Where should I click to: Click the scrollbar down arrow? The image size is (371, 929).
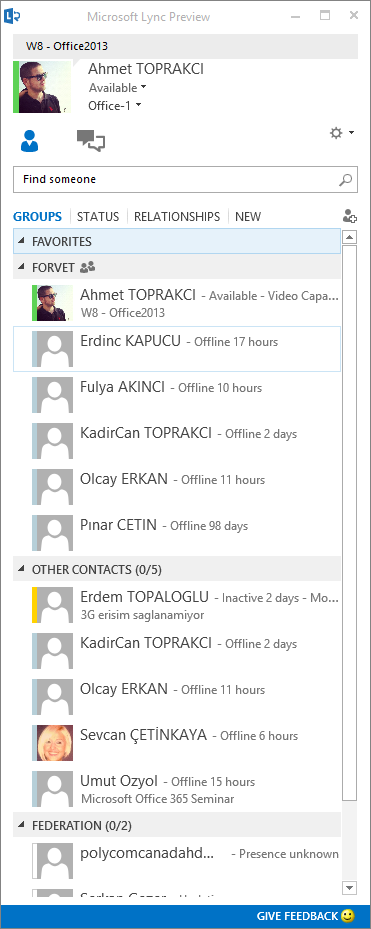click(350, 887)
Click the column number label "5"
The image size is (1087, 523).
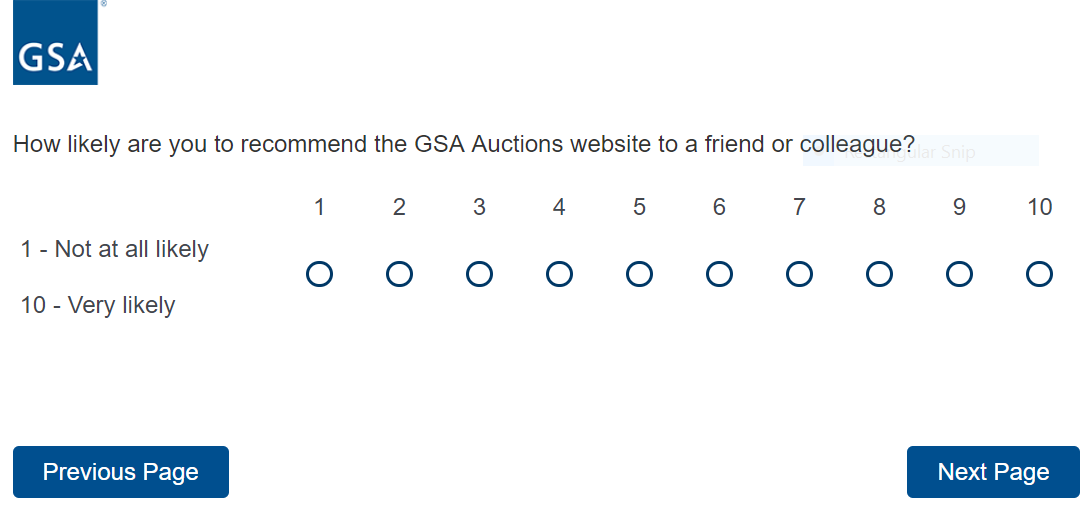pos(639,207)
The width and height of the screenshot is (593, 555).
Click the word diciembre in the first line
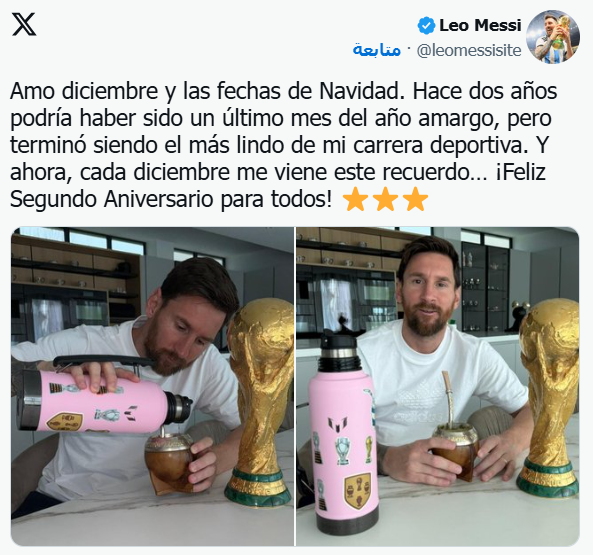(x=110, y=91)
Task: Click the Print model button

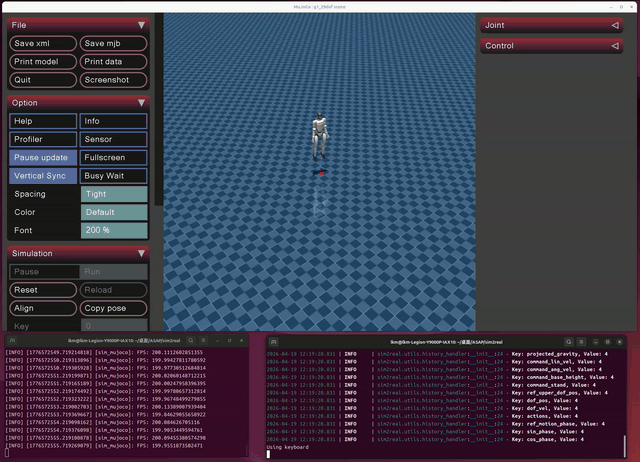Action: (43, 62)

※ ※ ※

_Work item_
The response should contain every record above exactly as written, and none of the pictures.

_Reply_
Where should I click to: Click the scrollbar down arrow? The image size is (371, 929).
click(350, 887)
Click the column number label "5"
The image size is (1087, 523).
pos(639,207)
The width and height of the screenshot is (593, 555).
Click the word diciembre in the first line
(x=110, y=91)
Task: Click the Print model button

Action: (43, 62)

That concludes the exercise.